Brown’s stepping down also cuts short an unprecedented and difficult situation for the Supreme Court of Canada.
Notably, under the present discipline process in the Judges Act, had the Crump complaint proceeded from the review panel to a formal inquiry and, if the inquiry’s actions were then judicially reviewed at the behest of Brown in the Federal Court, followed by appeals to the Federal Court of Appeal and, with leave, to the Supreme Court, the Supreme Court’s members would have been faced with deciding a leave application and/or an appeal from a litigant with whom they had both worked and socialized, in some cases for many years.

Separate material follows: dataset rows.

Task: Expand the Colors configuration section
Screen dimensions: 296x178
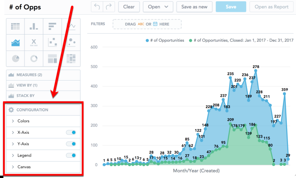Action: [24, 121]
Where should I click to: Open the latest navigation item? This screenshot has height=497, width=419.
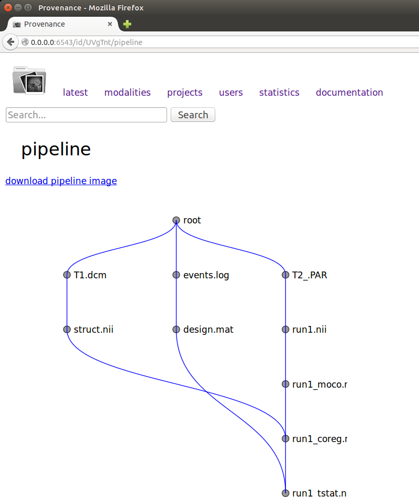click(x=75, y=93)
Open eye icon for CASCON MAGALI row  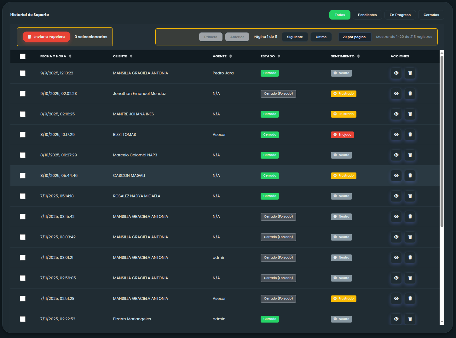(396, 176)
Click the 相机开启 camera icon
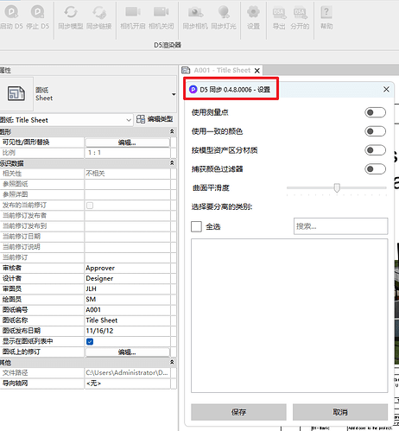The width and height of the screenshot is (399, 431). click(x=133, y=12)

This in turn could have raised real or apparent bias/conflict of interest/recusal issues for some, if not all, of the top court’s members. Section 30 of the Supreme Court Act provides for the chief justice of the court to invite a Federal Court, Tax Court or Federal Court of Appeal judge to sit temporarily ad hoc on the top court, but it’s not obvious whether and how this might have come into play in the novel circumstances of a Supreme Court judge bringing a legal matter before colleagues at the top court.
The Brown matter is unprecedented in the history of both the federal judicial council and the highest court. Complaints against Supreme Court of Canada judges over the past 50 years have always been screened out as unfounded at the initial stage, or they have been dealt with otherwise at an early stage, with no complaint being referred by the judicial conduct chair to a review panel or onward for determination by a formal Inquiry.

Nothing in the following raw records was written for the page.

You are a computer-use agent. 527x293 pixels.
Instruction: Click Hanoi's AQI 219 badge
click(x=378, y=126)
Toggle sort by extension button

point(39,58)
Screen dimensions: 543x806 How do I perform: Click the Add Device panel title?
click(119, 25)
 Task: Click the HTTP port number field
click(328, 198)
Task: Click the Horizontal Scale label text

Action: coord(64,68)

Since its inception in 1971, the CJC has only recommended removal of a judge to the federal justice minister five times, with all the cases involving puisne judges of the superior trial courts. Four of those judges resigned before the justice minister and Parliament could move to fire them, while the CJC’s fifth recommendation last December, for removal of Quebec Superior Court Justice Gérard Dugré, remains in the hands of federal Justice Minister David Lametti.
“Justice Dugré is seeking judicial review before the Federal Court,” Lametti’s press secretary Diana Ebadi told Law360 Canada. “The minister will await the outcome of any legal challenge to the recommendation before deciding whether to accept it,” she wrote by email. “As this matter is currently before the courts, it would be inappropriate to comment.”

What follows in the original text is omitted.